701 So. 2d 1069, 97 La.App. 5 Cir. 555, 1997 La. App. LEXIS 2624, 1997 WL 665072
CourtLouisiana Court of Appeal
DecidedOctober 28, 1997
DocketNo. 97-CA-555
StatusPublished
Cited by2 cases

This text of 701 So. 2d 1069 (Porter v. State ex rel. Dept. of Public Safety & Corrections) is published on Counsel Stack Legal Research, covering Louisiana Court of Appeal primary law. Counsel Stack provides free access to over 12 million legal documents including statutes, case law, regulations, and constitutions.

Bluebook
Porter v. State ex rel. Dept. of Public Safety & Corrections, 701 So. 2d 1069, 97 La.App. 5 Cir. 555, 1997 La. App. LEXIS 2624, 1997 WL 665072 (La. Ct. App. 1997).

Opinion

JiDUFRESNE, Judge.

This is an appeal by the State of Louisiana, through the Department of Public Safety and Corrections, defendant-appellant, from an adverse judgment in a suit involving an automobile collision. Orelia Porter, plaintiff-ap-pellee, was a passenger in her daughter’s car when they were struck from the rear by a Department-owned car driven by one of its employees in the course and scope of her employment. Plaintiff subsequently underwent two spinal fusions, with medical bills totaling $130,379.77. At a bench trial, the [1070]*1070trial judge found that the accident was the cause of plaintiff’s injuries, and awarded her the medical expenses, as well as general damages of $300.000.00. Because we find no manifest error in the factual determination as to causation, we must affirm the judgment.
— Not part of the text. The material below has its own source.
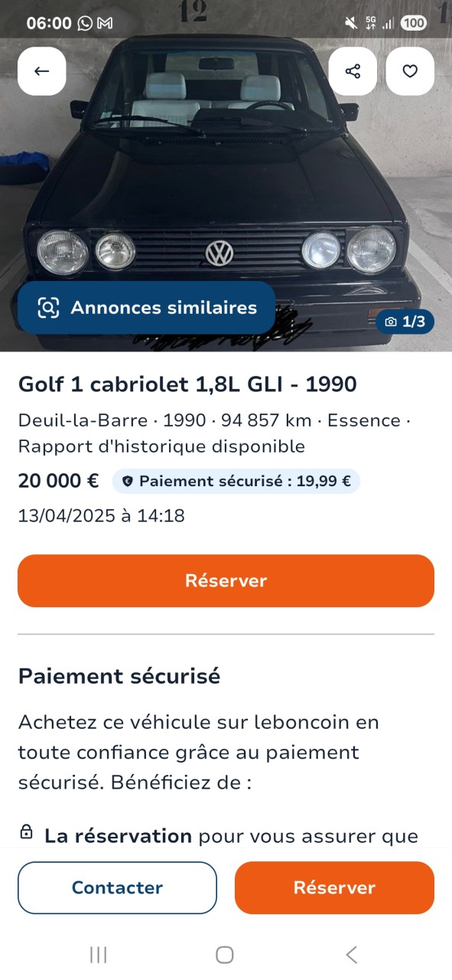Image resolution: width=452 pixels, height=980 pixels.
Task: Tap the Paiement sécurisé : 19,99 € badge
Action: [x=236, y=482]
At the outset, we note that there is no real dispute as to the facts of the accident or the Department’s liability. On June 26, 1992, ^plaintiff and her daughter were in slow moving traffic on a side street and apparently stopped because of road work. Their car was struck from behind by a Department car traveling about 5 MPH. Plaintiff alleged that she suffered immediate pain which worsened over the next three years and ultimately resulted in a spinal fusion in July, 1995, and a second fusion in October, 1995. Her medical bills for these procedures were stipulated to be over $130,000.00. Thus, the only issues for trial were whether the accident was causally related to all, or only a part, of plaintiff’s injuries, and what general damages would fairly compensate her for those injuries.

The trier of fact found that the two surgeries were related to the accident and so awarded all medical expenses, and $300,-000.00 in general damages. The Department now appeals, urging that the trial judge erred:

1) In finding that the surgeries were related to injuries sustained in the accident:
2) In not reducing the award for plaintiffs failure to mitigate her damages by attending physical therapy sessions as recommended by her doctors; and
3) In awarding special and general damages based upon the surgeries, rather than on the basis of a short-term soft tissue injury.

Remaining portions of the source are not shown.